1917 Şubat'ında gelişen olaylara, kimse kadın devrimi demedi. 8 Mart Dünya Kadınlar Günü bunun başlangıcı olduğu halde, kimse buna kadın devrimi demedi. Kimse bu devrimci harekete; işte, kadın hareketi demedi, devrimci hareket dediler ve sonuç aldılar. Doğu Kürdistan'da; yani, İran'ın genelinde ama özel olarak Doğu Kürdistan'da ki raperinlere de bir kadın mücadelesi olarak bakmak hatalıdır. Orada bir ulusal kalkışma var. Kitleler, bütün baskılara rağmen, ulusal taleplerini öne sürerler.
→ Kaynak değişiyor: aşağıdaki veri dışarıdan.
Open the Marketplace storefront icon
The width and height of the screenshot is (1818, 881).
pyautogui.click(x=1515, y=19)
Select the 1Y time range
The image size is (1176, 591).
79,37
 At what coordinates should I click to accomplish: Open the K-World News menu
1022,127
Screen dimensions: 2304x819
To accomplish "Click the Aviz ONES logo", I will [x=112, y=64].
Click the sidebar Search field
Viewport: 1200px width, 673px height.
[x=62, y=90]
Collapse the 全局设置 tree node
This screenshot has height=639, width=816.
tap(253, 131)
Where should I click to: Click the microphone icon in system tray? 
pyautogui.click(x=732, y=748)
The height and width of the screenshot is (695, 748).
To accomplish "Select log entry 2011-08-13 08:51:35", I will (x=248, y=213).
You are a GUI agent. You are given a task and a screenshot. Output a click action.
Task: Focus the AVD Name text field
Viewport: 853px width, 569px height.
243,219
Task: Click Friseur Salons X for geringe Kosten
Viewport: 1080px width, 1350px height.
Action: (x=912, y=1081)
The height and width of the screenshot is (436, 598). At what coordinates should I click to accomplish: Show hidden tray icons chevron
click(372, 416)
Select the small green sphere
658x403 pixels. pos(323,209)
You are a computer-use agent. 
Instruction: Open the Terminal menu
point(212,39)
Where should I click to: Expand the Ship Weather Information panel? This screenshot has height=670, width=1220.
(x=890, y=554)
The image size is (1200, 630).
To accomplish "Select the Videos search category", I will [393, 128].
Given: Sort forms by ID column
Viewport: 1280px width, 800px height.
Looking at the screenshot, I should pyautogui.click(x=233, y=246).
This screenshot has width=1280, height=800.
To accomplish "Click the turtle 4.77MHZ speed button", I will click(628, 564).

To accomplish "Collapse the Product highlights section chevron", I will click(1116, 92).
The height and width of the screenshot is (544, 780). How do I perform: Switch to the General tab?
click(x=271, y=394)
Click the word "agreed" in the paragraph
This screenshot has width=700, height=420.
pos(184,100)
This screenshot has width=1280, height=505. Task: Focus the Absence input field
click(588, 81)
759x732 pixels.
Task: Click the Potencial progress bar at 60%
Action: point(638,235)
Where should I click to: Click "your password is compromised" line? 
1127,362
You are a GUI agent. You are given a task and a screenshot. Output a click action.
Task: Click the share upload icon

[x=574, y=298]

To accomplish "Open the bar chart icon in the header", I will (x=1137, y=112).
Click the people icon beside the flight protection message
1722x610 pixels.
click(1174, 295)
Elbette ki kadın haklarının da bir parçası olarak, direnişin bir parçası olarak, kadın haklarını, kadın mücadelesini de savunarak, 3 aya yakın bir süredir, bir raperin örgütlüğü ve bu raperin 3 ayını doldurmak üzere.
Şimdi, 1917 Şubatında o hareketin, devrime dönüşmesinin, bir devrimle sonuçlanmasının, birçok nedeni var. Ama benim burada üzerinde durmak istediğim konu, devrimci örgütlerdir. O zaman, gerek Lenin’in başında bulduğu Bolşevik kesim, Martov’un başında olduğu Menşevik kesim, sosyalist devrimciler, kendiliğinden gelişen bu kitlesel hareketi, örgütleyip-yönetip, bir devrimle sonuçlandırabildiler. Elbette ki şartlar çok farklıydı. İkisi arasında böyle bire bir, bir mütekabiliyet aramıyoruz. Ama bir devrimci kalkışmanın, devrimle sonuçlanması, büyük ölçüde devrimci örgütlerin varlığına bağlıdır.
Son yıllarda, Batı eksenli bir propaganda var. İşte bir bakıyorsunuz, Mısır'da iki üç tane devrim oluyor. İşte bilmem, Avrupa'nın doğusunda, pembe devrimler gelişiyor. Arap baharı deniliyor. Bütün bu hareketlerin ortak noktası, bu hareketlerin devrimci bir örgütün yönlendiriciliğinden, uzak kalmasıdır ve herkes, bu kalkışmaları, sistemin içine çekmeye çalışıyorlar.
Sonuçta, bütün bu alanlara baktığımız zaman da sistemin dışına çıkan bir hareket olmadı. Yani Suriyeli 11 yıldır süren, bir savaş var. Savaş hala sistemin mantığı içinde gelişiyor, sistem karşıtı, bir hüviyete bürünmüyor. Çünkü bunu yapacak devrimci özneden yoksun. İşte Libya'da aynı şeyi yaşadık. Mısır'da aynı şeyi yaşadık.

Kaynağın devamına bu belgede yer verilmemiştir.